**WHAT NEEDS TO BE DONE**:
There are pictures in the records below; leave them out and set down exactly the lines from the one holding "Screen dimensions: 544x512" through the one holding "Task: Click VCY status icon for room 3009".

**MATERIAL FOR THIS EXERCISE**:
--------------------

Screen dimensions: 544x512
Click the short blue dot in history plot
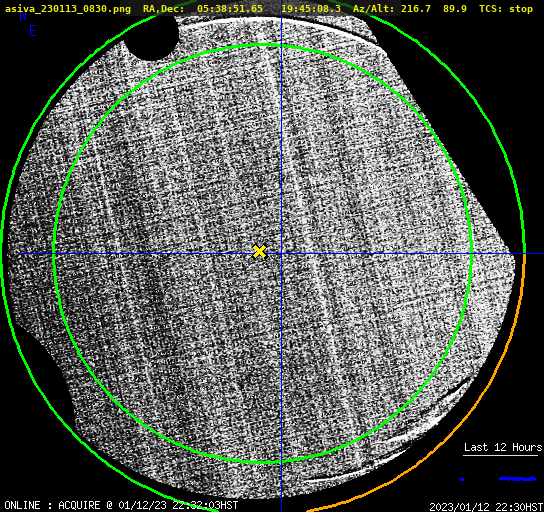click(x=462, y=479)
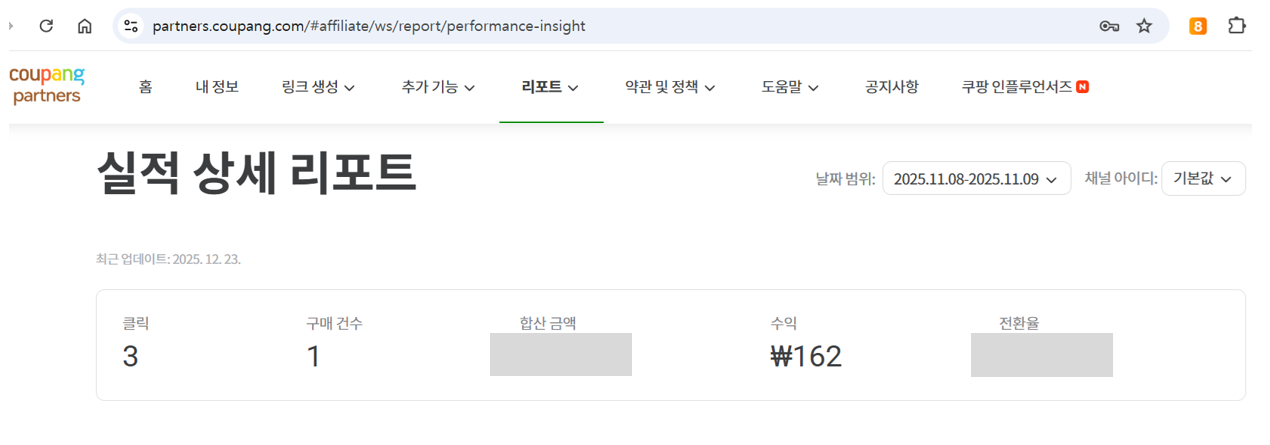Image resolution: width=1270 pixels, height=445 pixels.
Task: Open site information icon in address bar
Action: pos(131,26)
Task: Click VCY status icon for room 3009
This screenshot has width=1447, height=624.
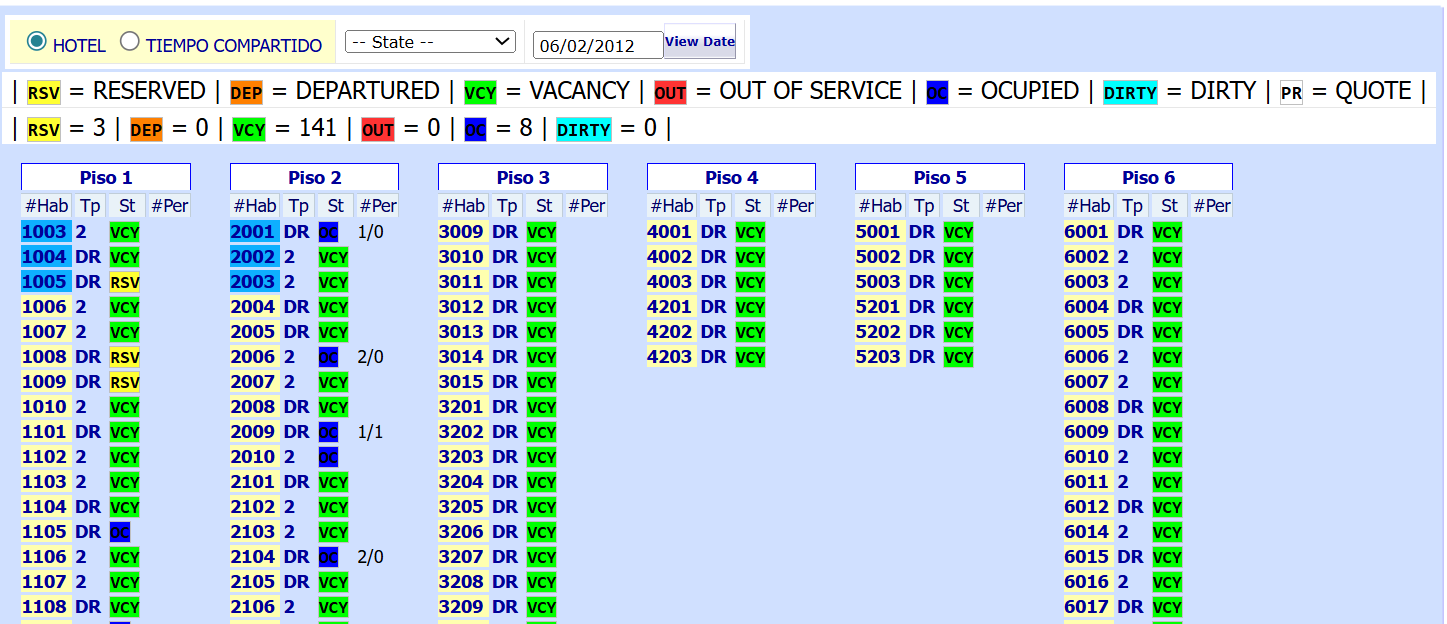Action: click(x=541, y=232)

--------------------

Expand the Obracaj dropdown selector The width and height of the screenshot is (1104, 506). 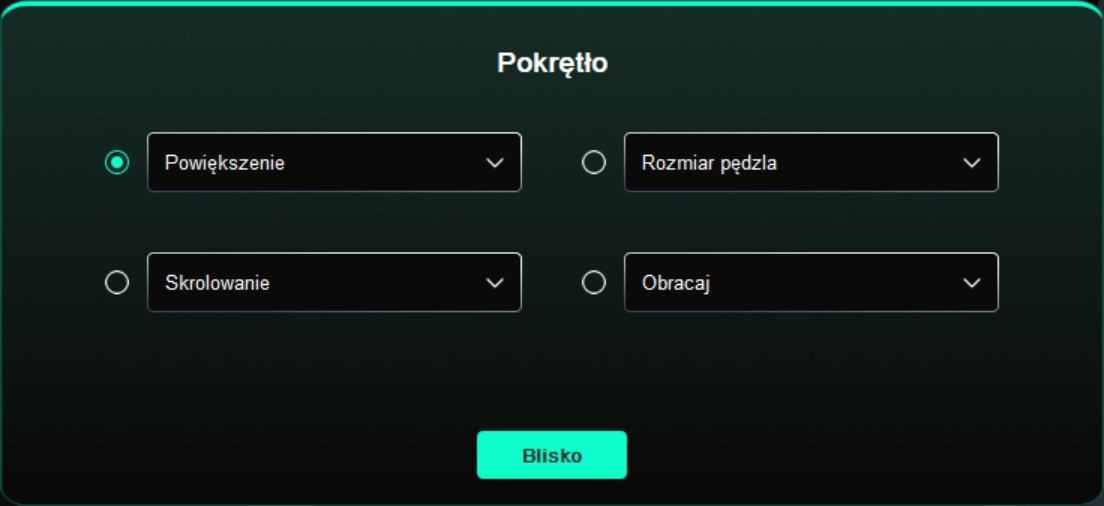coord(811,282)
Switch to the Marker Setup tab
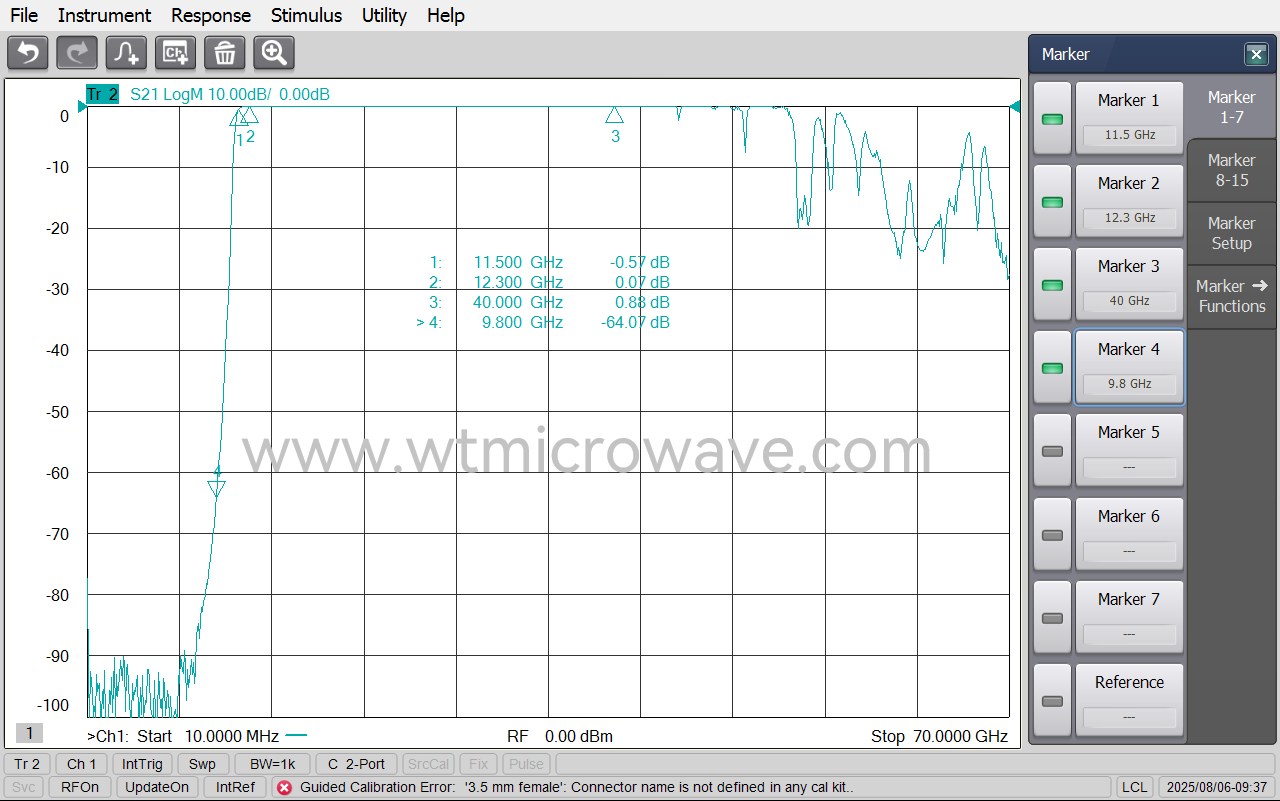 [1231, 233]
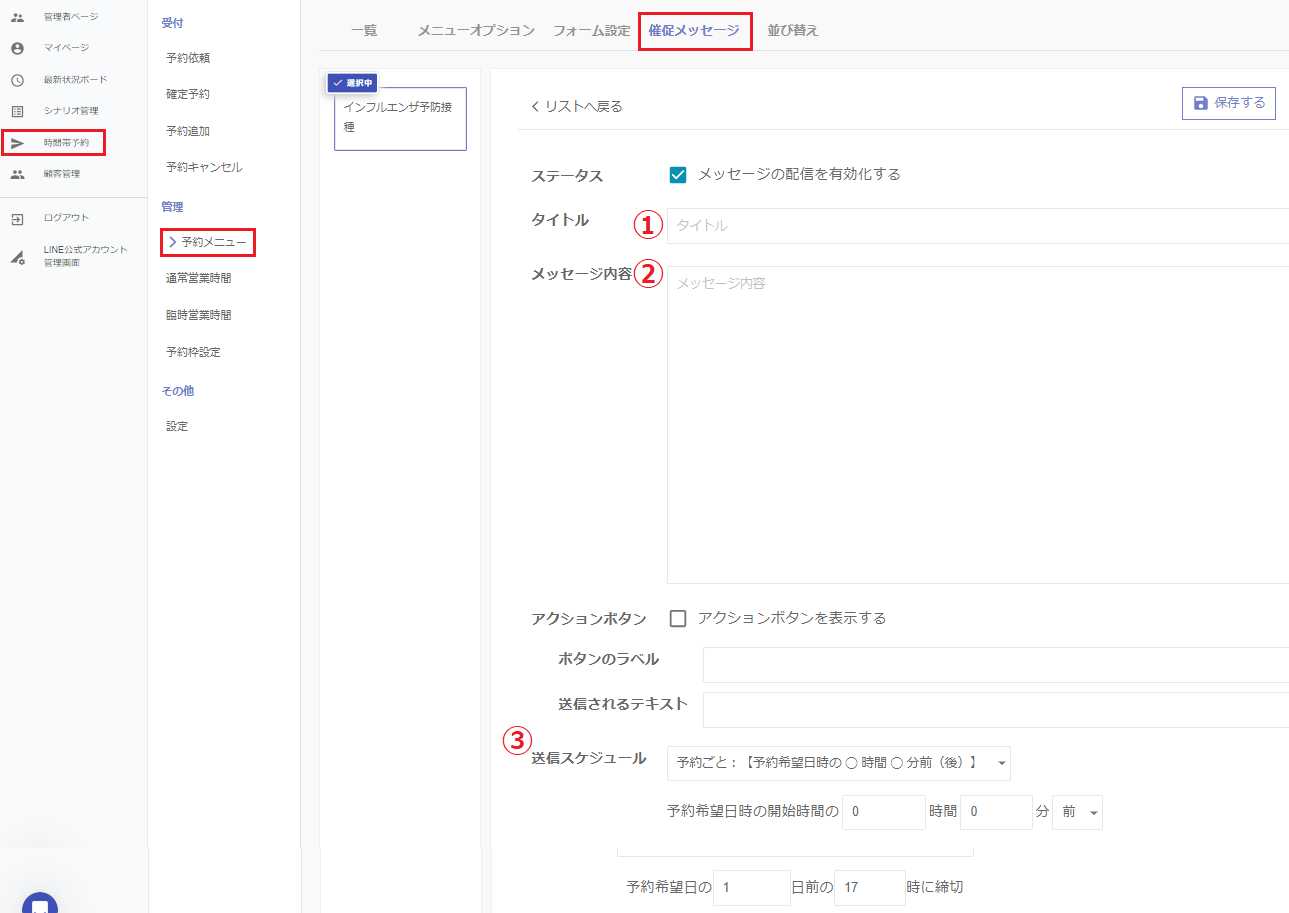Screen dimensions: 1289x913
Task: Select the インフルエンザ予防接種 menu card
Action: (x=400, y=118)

--------------------

**TASK RESPONSE**:
Screen dimensions: 544x512
Click the short blue dot in history plot
click(x=462, y=479)
Image resolution: width=1270 pixels, height=445 pixels.
Task: Open site information icon in address bar
Action: pos(131,26)
Task: Click VCY status icon for room 3009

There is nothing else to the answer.